December marked the end of a positive 2025 for global financial markets, but also the emergence of a more cautious attitude on the part of investors. After a year characterized by widespread returns across almost all asset classes, the end-of-year environment shows a growing focus on risk, valuations, and the sustainability of the rally ahead of 2026.

Bond markets

Yields on major long-term government bonds remained within relatively narrow ranges for months. The US 10-year Treasury closed the year at around 4.19%, the German Bund at 2.90% and the 10-year BTP at 3.57%, with the Italy-Germany spread at its lowest since summer 2009. Japan is an exception, where yields continue to rise, with the 30-year yield close to its all-time high of 3.5%

However, upward pressure on government bond yields has not completely subsided. In the United States, the movement mainly affected the long end of the curve, driven by real interest rates, while short-term maturities remained more anchored to monetary policy expectations. In the euro area, on the other hand, both short- and long-term maturities were penalized, with Bunds and BTPs maintaining a high correlation.
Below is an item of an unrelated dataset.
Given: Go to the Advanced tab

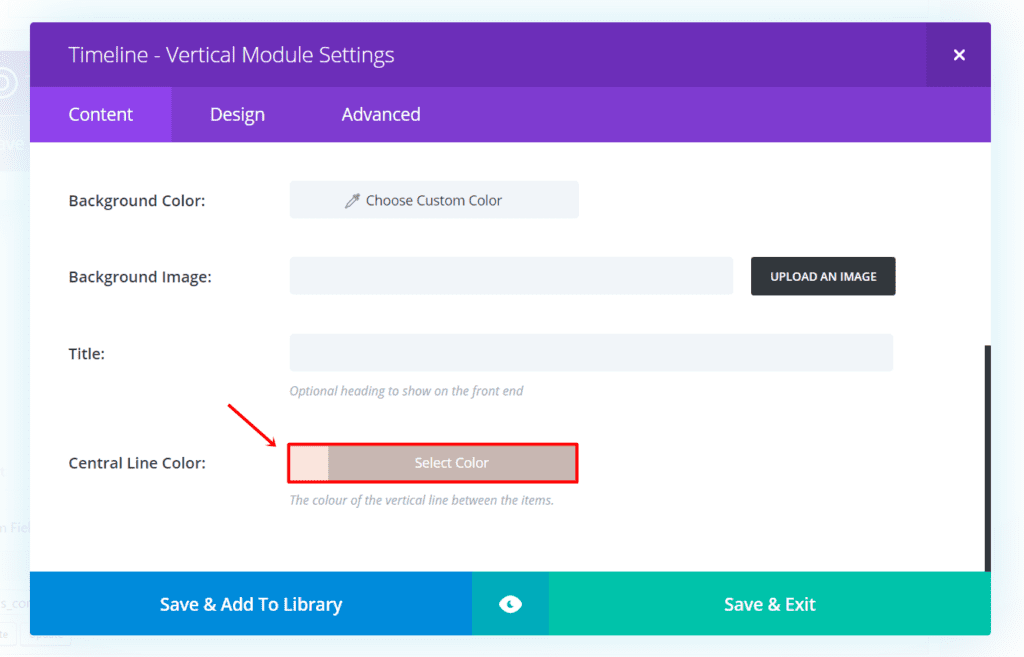Looking at the screenshot, I should click(381, 115).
On the central bank front, the Federal Reserve cut rates for the third consecutive meeting, but signaled a possible pause and adopted a more cautious tone on the labor market. Surprisingly, it also resumed purchases of short-term Treasuries, favoring a marked steepening of the curve. The ECB left rates unchanged, reiterating a strongly data-dependent approach, but revised its growth and inflation projections upwards, reinforcing the idea that the cycle of cuts may be nearing its end.

In the credit sector, corporate bonds were affected by government bond performance, but the narrowing of spreads, limited duration, and high carry enabled the high-yield segment to close the month with positive overall performance.

Equity markets

Equity markets closed 2025 at new all-time highs. Wall Street and European stock exchanges benefited from a still favorable environment, supported by earnings growth and relatively accommodative financial conditions. The S&P 500 index ended the year at 6,845 points, confirming an upward trend that, at present, shows no technical signs of reversal, despite historically high valuations, especially in the technology sector.
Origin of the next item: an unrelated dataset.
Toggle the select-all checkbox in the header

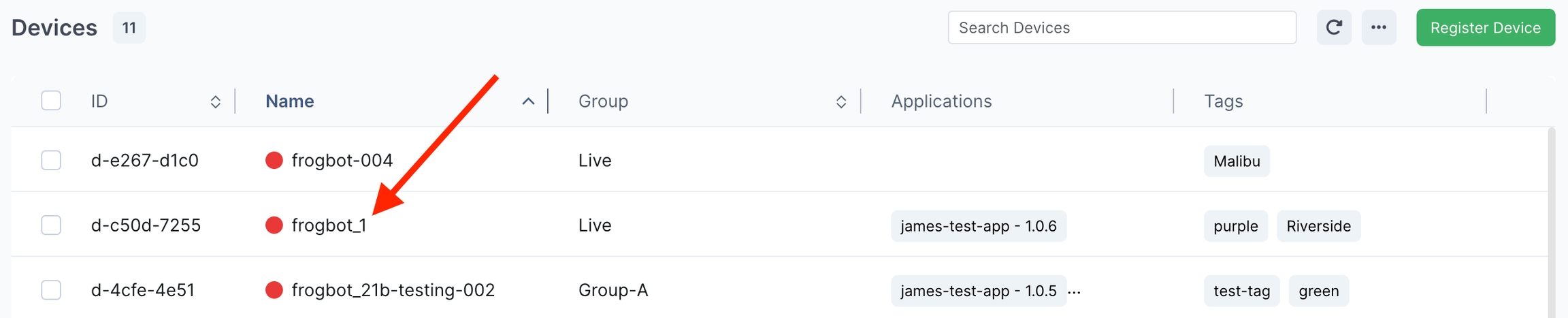(x=51, y=101)
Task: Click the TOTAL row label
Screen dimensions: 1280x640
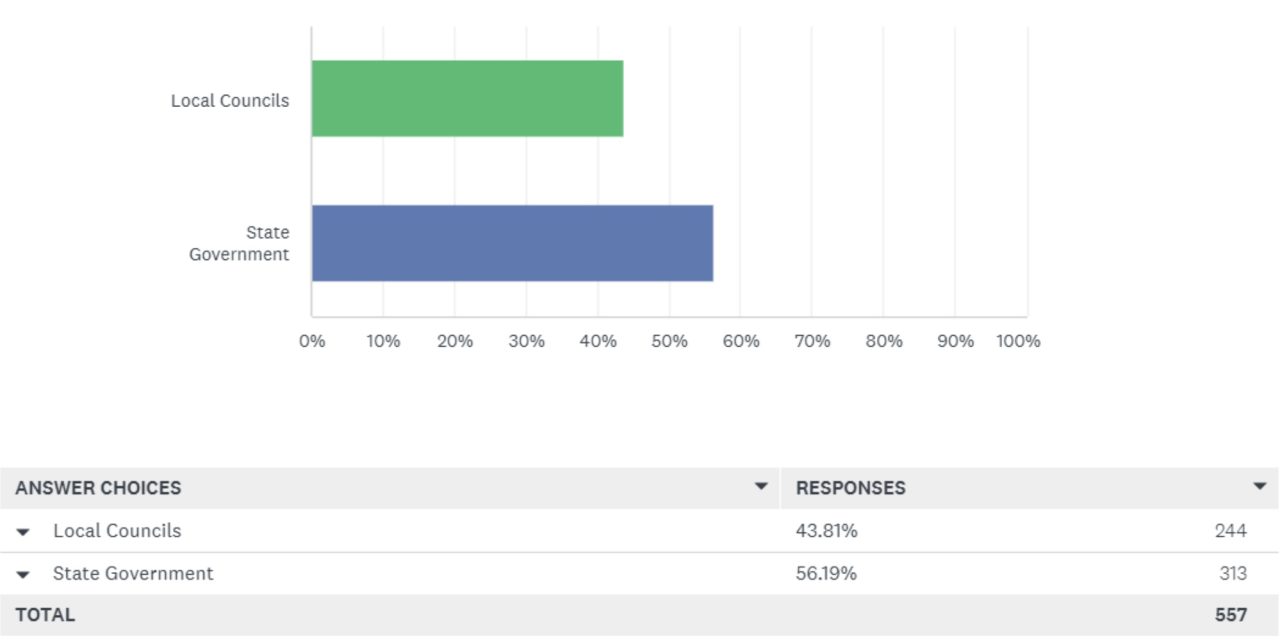Action: (45, 615)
The theme of Artificial Intelligence continues to support growth stocks, but questions are beginning to emerge about the sustainability of investments, rising debt, and actual economic returns in the short term. In this context, Wall Street appears more vulnerable than other geographical areas, despite well-defined technical support levels.

Of note was the outperformance of European stock markets—with Italy at the forefront—and emerging markets (with the exception of China), favored by lower valuations and less technological concentration. European stock markets benefited in particular from the resilience of the banking, insurance, and infrastructure sectors, while interest in the technology sector remained more selective.

Commodities

Commodities showed mixed performance. The energy sector, despite being a key component of hard assets, continued to underperform, penalized by fears of oversupply and price dynamics that appear inconsistent with a “Goldilocks” macro scenario. Natural gas was affected by mild weather conditions, while oil ended the year under pressure.

On the other hand, industrial metals benefited from production issues at some major mining sites, while precious metals ended 2025 on a high note, driven in particular by platinum and silver.

Conclusions

2025 closes with markets still strong but less linear than in the first part of the year. The rally across all asset classes benefited from expansionary monetary policies, resilient economic growth, and investor confidence, but is showing signs of crowding and cycle maturity. In this context, a more selective approach focused on quality, geographic and sector diversification, and careful risk management will be key in 2026, avoiding indiscriminate momentum chasing.